Given text:
#####
Diana Wynne Jones – Howl’s Moving Castle (1986) Review


Howl’s Moving Castle is a fairy tale novel for younger readers from the 1980s, but most people are more familiar with Miyazaki’s Studio Ghibli film, which is of course wonderful. But the book has a lot to offer too and is certainly worth reading.

I explicitly say fairy tale instead of fantasy novel, because the story seems to operate on a fairy tale logic. Things happen in the story in a way because that is how fairy tales work, as if that logic is an invisible hand driving the plot forwards. Sophie, our main character, grows up in a household with two sisters and a stepmother who takes advantage of her, so we immediately find ourselves in a sort of Cinderella situation. She soon escapes that situation, but throughout the rest of the story there are plot developments and references that echo other fairy tales. The invisible hand is Jones wanting to write a story in conversation with known fairy tales.

Sophie Hatter is a really unusual character. We get to know her as a young girl but she is really down on herself and keeps muttering to herself. A mad Hatter. Right in the second chapter, a glamour is put on her that turns her into an old woman, and she sort of casually accepts it because it perfectly fits her character already. Now she’s an old woman muttering to herself. 

Howl is an unusual character as well. He isn’t what you would expect from a wizard: he is a young bachelor, dapper, very fickle and moody. A huge drama queen. An anxious commitment phobe who runs after women and then loses interest when they reciprocate. Spends hours in the bathroom, reminding me of a former roommate. 

In fact, the story itself is rather unusual. For a Cinderella story it is subverted in a way because Sophie is disguised not as a princess but as a nagging old woman who insinuates herself into Howl’s life. He doesn’t know who she is. Much of the story is about keeping disguises. Not only Sophie, but Howl disguises himself differently in every city and for the women he chases after, and he falls for Sophie’s sister, who in fact changed her appearance with another sister. Howl’s apprentice Michael is in love with one of the sisters, but for a while it is unclear with which one and in which disguise. It gets kind of confusing. A leading theme is being afraid to be yourself and afraid for letting your desires be known, and putting up masks instead.
#####
Dataset entries:
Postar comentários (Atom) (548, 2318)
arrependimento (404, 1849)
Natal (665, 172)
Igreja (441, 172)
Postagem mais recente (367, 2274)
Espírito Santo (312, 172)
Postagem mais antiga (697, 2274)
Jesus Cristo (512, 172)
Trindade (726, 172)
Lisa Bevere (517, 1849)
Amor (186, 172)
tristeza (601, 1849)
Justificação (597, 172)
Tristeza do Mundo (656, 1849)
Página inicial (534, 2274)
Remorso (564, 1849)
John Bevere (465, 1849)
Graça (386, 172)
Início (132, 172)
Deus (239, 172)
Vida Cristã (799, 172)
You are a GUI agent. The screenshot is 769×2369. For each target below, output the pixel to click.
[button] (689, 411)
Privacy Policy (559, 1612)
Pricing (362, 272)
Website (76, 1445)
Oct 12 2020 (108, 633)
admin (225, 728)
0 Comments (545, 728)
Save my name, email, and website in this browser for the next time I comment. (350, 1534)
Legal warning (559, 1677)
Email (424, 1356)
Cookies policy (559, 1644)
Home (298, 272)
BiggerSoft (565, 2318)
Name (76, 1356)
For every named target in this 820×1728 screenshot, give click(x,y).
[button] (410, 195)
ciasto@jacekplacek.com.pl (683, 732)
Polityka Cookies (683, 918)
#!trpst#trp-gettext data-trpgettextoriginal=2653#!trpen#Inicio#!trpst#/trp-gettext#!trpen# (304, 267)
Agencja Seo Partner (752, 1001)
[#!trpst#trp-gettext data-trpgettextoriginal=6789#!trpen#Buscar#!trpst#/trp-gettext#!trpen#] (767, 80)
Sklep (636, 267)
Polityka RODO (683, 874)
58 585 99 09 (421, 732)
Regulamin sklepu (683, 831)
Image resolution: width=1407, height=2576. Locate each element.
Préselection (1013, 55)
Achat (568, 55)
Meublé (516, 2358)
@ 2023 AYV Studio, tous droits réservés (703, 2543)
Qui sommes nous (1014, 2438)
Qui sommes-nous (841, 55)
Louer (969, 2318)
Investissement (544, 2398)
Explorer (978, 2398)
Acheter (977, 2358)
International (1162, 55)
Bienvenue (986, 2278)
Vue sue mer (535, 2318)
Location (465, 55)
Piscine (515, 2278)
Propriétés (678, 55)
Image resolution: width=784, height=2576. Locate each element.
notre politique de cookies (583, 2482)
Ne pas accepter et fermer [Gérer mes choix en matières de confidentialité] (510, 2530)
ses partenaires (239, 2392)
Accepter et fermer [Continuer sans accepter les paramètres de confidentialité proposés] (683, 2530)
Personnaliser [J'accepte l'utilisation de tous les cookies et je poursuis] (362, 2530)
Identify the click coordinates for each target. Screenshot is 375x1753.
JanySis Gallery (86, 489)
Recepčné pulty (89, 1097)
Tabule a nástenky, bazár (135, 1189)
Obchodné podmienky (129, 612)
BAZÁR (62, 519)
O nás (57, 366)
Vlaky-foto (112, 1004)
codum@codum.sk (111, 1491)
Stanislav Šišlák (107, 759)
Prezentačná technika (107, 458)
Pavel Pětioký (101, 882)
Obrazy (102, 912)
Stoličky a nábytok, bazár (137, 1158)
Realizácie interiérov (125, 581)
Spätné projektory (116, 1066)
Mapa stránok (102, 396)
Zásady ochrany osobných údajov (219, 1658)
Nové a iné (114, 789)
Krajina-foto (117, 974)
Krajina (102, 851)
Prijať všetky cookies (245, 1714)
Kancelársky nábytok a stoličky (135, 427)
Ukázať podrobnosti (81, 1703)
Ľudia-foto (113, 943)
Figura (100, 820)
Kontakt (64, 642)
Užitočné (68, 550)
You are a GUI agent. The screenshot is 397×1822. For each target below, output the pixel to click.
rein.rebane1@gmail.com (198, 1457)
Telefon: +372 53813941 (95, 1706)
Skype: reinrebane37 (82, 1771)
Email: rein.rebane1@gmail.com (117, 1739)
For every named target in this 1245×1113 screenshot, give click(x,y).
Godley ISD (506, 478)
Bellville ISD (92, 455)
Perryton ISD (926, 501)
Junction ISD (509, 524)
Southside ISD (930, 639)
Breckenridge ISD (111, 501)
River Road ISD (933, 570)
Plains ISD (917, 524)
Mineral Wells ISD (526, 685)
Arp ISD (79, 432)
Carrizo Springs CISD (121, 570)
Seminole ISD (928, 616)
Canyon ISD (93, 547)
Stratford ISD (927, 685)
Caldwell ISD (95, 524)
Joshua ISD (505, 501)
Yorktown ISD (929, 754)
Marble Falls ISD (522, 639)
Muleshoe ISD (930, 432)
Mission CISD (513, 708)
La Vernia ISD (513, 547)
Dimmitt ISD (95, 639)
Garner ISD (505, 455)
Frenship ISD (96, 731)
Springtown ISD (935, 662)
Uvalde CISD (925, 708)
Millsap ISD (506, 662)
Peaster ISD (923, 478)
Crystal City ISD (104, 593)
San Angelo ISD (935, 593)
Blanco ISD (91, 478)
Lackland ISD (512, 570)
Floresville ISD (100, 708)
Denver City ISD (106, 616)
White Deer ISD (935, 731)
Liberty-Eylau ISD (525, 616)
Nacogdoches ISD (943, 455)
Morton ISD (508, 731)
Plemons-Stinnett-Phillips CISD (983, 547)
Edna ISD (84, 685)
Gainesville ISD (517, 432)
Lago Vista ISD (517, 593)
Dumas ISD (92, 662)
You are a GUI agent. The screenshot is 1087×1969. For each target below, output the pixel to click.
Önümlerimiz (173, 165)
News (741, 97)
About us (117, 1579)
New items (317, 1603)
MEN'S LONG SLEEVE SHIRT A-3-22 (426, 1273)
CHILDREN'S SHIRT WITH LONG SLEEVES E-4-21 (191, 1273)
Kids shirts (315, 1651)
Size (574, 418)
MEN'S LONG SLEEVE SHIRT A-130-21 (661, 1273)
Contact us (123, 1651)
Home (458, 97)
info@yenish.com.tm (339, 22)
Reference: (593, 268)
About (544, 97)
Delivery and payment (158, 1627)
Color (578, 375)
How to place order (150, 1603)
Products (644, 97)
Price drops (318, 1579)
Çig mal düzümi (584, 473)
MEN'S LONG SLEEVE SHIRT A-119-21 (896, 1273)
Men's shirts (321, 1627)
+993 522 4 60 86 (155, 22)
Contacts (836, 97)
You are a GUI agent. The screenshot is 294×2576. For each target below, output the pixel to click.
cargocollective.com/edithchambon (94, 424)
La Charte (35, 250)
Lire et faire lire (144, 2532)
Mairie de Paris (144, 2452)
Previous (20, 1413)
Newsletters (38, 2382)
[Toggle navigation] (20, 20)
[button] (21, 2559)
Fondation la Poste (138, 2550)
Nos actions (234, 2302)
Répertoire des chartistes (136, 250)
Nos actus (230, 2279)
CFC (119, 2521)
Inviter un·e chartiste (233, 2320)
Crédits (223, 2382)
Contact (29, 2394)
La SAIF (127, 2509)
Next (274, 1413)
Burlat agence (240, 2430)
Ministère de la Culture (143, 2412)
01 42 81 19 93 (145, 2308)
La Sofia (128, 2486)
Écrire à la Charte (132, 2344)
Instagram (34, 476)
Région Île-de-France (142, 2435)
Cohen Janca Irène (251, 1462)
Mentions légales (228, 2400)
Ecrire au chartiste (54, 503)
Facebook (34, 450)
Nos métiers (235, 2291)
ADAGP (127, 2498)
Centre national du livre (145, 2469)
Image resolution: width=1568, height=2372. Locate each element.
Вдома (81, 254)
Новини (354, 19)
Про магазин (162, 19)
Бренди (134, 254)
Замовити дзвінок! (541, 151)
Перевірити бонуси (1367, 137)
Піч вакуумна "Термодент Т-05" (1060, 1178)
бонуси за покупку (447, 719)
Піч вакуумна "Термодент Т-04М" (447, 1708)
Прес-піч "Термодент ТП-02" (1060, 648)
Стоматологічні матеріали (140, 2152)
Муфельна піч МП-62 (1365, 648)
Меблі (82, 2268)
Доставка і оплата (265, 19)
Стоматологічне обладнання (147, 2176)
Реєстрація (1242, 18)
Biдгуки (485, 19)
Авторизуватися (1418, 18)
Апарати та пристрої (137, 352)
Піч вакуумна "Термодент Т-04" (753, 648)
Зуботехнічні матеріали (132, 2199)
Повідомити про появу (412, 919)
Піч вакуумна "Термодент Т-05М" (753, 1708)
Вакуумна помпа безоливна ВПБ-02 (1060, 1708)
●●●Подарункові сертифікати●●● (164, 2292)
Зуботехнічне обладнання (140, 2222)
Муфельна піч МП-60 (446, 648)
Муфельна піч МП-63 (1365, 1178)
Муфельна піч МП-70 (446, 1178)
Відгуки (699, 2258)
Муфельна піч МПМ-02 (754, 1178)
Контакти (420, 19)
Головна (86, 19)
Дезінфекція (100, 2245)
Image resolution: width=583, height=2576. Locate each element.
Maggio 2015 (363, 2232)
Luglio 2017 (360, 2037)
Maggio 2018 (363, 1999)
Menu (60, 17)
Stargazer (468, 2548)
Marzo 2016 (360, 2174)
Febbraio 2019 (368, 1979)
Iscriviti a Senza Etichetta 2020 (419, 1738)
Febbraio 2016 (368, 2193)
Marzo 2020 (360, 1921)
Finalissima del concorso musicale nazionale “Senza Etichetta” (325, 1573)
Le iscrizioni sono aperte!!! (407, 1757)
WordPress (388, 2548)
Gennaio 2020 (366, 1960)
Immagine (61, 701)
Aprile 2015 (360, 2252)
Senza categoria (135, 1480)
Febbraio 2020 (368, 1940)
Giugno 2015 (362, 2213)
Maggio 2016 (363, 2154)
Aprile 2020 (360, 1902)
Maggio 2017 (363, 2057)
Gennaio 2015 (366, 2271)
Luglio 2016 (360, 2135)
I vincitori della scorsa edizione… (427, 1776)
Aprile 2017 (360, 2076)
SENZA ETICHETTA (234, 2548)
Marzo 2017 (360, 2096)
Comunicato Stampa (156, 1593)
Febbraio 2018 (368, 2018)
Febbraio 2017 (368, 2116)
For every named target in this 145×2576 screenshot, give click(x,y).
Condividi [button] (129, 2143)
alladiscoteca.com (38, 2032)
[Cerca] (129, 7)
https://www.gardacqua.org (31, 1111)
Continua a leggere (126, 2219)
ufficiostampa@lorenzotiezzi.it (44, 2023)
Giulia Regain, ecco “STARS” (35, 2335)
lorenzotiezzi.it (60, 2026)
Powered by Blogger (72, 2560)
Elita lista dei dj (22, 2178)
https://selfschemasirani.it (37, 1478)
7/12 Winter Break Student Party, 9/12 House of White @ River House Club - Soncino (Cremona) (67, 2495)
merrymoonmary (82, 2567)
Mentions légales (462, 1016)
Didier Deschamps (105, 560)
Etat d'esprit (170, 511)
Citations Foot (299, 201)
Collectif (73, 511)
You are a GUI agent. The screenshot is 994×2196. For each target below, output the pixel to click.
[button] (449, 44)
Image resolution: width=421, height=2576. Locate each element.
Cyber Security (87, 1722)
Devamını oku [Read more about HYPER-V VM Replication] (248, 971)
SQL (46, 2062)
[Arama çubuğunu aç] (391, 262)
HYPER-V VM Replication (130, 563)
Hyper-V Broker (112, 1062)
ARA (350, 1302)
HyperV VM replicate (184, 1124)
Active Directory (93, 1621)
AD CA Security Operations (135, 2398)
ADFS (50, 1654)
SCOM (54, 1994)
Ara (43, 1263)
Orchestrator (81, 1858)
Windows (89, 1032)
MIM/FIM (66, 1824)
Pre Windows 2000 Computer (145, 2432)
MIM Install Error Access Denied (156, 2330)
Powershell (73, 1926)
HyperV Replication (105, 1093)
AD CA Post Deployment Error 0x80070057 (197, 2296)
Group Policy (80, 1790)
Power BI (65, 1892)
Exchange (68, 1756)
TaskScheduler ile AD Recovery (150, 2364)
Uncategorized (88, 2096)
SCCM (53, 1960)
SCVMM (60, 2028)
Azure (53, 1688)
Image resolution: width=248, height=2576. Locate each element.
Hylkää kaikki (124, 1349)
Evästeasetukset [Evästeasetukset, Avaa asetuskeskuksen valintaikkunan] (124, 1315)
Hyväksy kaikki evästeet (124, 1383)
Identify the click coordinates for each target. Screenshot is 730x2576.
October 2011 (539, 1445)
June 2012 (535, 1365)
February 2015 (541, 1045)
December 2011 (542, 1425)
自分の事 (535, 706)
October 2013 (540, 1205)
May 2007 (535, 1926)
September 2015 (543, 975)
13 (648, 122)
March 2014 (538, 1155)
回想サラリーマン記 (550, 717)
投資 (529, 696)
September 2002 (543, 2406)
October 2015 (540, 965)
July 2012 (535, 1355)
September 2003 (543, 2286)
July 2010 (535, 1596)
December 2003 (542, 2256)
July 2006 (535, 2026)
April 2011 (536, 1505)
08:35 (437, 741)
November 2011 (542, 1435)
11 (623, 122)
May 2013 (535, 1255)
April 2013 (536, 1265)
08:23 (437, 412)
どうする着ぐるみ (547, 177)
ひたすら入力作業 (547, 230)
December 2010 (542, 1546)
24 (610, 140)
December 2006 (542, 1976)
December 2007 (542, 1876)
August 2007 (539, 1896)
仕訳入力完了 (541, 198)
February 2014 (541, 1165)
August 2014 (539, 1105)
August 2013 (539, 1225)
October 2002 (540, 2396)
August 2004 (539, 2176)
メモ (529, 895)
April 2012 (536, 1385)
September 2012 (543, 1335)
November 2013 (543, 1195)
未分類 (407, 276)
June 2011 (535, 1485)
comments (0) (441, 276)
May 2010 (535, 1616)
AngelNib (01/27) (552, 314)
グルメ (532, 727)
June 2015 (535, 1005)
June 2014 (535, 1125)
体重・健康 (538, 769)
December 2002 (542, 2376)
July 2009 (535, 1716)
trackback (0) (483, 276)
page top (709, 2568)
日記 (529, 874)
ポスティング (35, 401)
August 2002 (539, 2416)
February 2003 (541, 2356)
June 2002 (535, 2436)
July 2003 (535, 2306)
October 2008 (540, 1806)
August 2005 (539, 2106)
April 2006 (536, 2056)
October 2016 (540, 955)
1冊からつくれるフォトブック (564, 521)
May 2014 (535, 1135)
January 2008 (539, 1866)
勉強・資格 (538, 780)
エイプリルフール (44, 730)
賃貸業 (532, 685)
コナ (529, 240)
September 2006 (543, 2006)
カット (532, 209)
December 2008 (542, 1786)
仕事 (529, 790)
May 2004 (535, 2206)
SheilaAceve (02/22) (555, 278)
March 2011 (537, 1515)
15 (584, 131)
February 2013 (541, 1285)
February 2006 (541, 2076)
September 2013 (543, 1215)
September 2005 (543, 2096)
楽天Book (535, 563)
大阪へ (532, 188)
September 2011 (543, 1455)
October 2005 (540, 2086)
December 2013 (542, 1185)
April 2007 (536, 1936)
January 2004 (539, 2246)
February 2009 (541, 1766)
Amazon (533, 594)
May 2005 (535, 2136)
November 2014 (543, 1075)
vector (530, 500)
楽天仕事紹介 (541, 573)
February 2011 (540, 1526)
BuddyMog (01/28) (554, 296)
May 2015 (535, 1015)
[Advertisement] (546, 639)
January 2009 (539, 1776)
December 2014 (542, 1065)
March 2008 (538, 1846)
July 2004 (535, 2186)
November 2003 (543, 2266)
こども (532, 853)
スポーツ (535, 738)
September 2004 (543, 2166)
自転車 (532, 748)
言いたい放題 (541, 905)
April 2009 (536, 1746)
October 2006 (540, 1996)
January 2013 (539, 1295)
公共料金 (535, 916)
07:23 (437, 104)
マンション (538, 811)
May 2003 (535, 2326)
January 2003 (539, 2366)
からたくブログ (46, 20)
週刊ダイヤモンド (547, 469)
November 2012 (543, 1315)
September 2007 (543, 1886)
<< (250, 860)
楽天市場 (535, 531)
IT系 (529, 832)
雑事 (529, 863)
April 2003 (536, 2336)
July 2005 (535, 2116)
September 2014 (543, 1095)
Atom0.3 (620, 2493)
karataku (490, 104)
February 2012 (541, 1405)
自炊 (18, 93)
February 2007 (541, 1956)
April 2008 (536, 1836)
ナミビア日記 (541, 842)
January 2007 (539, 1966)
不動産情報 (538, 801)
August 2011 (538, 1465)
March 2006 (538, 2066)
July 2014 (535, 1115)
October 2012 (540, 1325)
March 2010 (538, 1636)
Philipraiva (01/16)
#####
To be done: Take the Howl's Moving Castle review further, starting right after the sentence about putting up masks.

Task output:
The best thing about the book for me was the mood between Howl, Sophie, Michael and Calcifer as they lived together as a found family. They start to care for each other and as the reader I started to care for them too. The scenes with them in the castle feel like a precursor to the Cozy Fantasy movement whenever Sophie is cleaning and needling. Having an old woman as main character (even if she’s a bewitched old woman) automatically creates a gentler narrative.

While that is all very enchanting, I didn’t feel great enthusiasm to read chapter after chapter. Sophie, Howl and the rest fill more than 200 pages with little kitchen adventures. Howl is heartbroken, Howl catches a cold, Michael tries a spell and fails, a dog enters the house, a scarecrow chases the castle… each of these events justify another whole chapter and that makes the entire novel slow, sedate and domestic. The plot is really only resolved in the final chapter where it gets a quick resolution. But the story is also like a spell. As Howl explains, each spell has a puzzle inside it, and the narrative indeed has some puzzles that reward rereading. There are hints and cross-connections between events, and a spell or a poem that works like a meta-description of the entire novel. Howl’s Moving Castle is a spell.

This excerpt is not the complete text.